(Illustration: “Jacob’s Sons Selling Their Brother Joseph” from the 1897 book “Bible Pictures and What They Teach Us” by Charles Foster)
I discovered something missing today in the Bible. I found it missing in the account of Joseph being sold into slavery in Egypt. His story is told in Genesis (chapters 37 and 39-45). What I discovered missing was his complaint. When I consider how little it takes to upset my apple cart, I am ashamed and humbled by Joseph. There is no angered call for vengeance, raining down of judgment or even a plea for vindication uttered through clenched teeth.

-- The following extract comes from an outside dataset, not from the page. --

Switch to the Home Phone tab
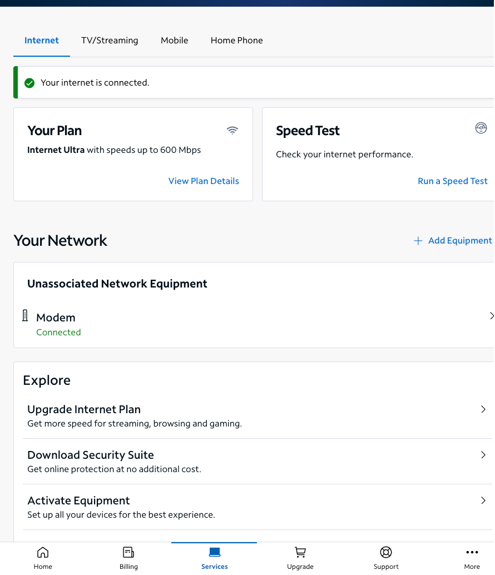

Joseph did not ask God to strike Potiphar’s wife with premature unsightly wrinkles, frazzled split ends, a miscarrying womb or simple hives. He did not rail against his brothers who conspired against him, the band of Ishmaelites who sold him, Potiphar who used him, Mrs. Potiphar who wickedly accused him, the jailor who took advantage of him, fellow prisoners who ignored him or even the butler who forgot him.
Joseph recognized that his enemies were not his brothers, the Ishmaelites, Mr. and Mrs. Potiphar, the jailer, the other prisoners, the butler, Pharaoh or even God. Joseph saw his enemies as fear, envy, injustice and ignorance. Fear in the pit, envy that drove his brothers to desperation, the injustice of slavery and the ignorance that governed other people’s actions were the enemies.
These enemies are not Joseph’s alone. They are the enemies of all mankind and creation. Joseph experienced more. What lurked beneath the relationship of Mr. and Mrs. Potiphar? Was it the enemy of unfulfilled longings and frustrations? Other enemies persisted. Depression, discouragement, poverty, greed, selfishness and lies are enemies that prey on human hearts. Lack of trust, want of feeling, loneliness, despair, dashed hopes and disappointed dreams work like a famine to dry up the human soul.
Joseph witnessed these things and so could also see them in others – and lovingly understood.
The psalmist declares, “Until the time that his word came: the word of the Lord tried him” (Psalm 105:19 KJV).
While Joseph was in prison, the Word of the Lord tried him. Joseph’s response to the trials he faced was not to pour out complaints to God or curses on men, but to hold on to God and to hold on with both hands.
When he was presented before Pharaoh as a man who could interpret dreams, Joseph boldly affirmed that it was not in him to interpret dreams but in God. Here Joseph is in a position to really help himself to win honor from the Pharaoh. Instead he proclaims his steadfast faith in God. The glory always went to God.
Humbled by Joseph’s example, my afflictions seem slight. I have not been sold into slavery or wrongly accused and imprisoned for a crime I did not commit. But I am and we all are confronted by Joseph’s same enemies.
Like Joseph, we must recognize that our enemies are not the people who may appear to be against us, but they are the evil forces that prey on people’s minds and corrupt people’s hearts. We all need the transforming power of Christ through the Holy Spirit for deliverance from evil.
Clinging to a Cliff
Let us try to look at it in this way. A man was clinging to the side of a hill with death below and no way to climb up. How he got there is immaterial. However, some will say that he was pushed; others say it was his own fault. Still others insist that it was a simple accident of nature or an act of God. Whatever; he needs help. There he was clinging on for dear life without the means of saving himself when a man appeared from the top of the cliff. The man lowered a rope and told him to grab hold of it.
As the rope came within reach, the man on the cliff frantically stretched out a hand and grabbed the rope. However, he still could not move. Then from the top of the cliff, a voice called down, “Take hold with both hands. Hold on with both hands, and I’ll lift you up.”
A Rope of Mercy
When Joseph was lifted out of his pit and elevated to one of the highest positions in the world, he used that position to lower a rope of mercy to his brothers.
When we find ourselves on a cliff being tried by the Word of God, that is not the time to pour out complaints to God or accusations toward others. That is when we need to try holding on in faith to the Word of God. But we need to let go of the cliff of our resentments, failures and rejections. Hold on in faith with both hands to God’s rope of mercy.
Martin Burrello, a school teacher for three decades, is a conference ministerial candidate in the New England Conference assigned to the Oak Ridge Free Methodist Church in Herkimer, New York.
DISCUSS IT
1. How did Joseph’s response to persecution and temptation differ from the way many people react to difficult situations and conversations?
2. Why is it sometimes hard to hold on to your faith during hard times?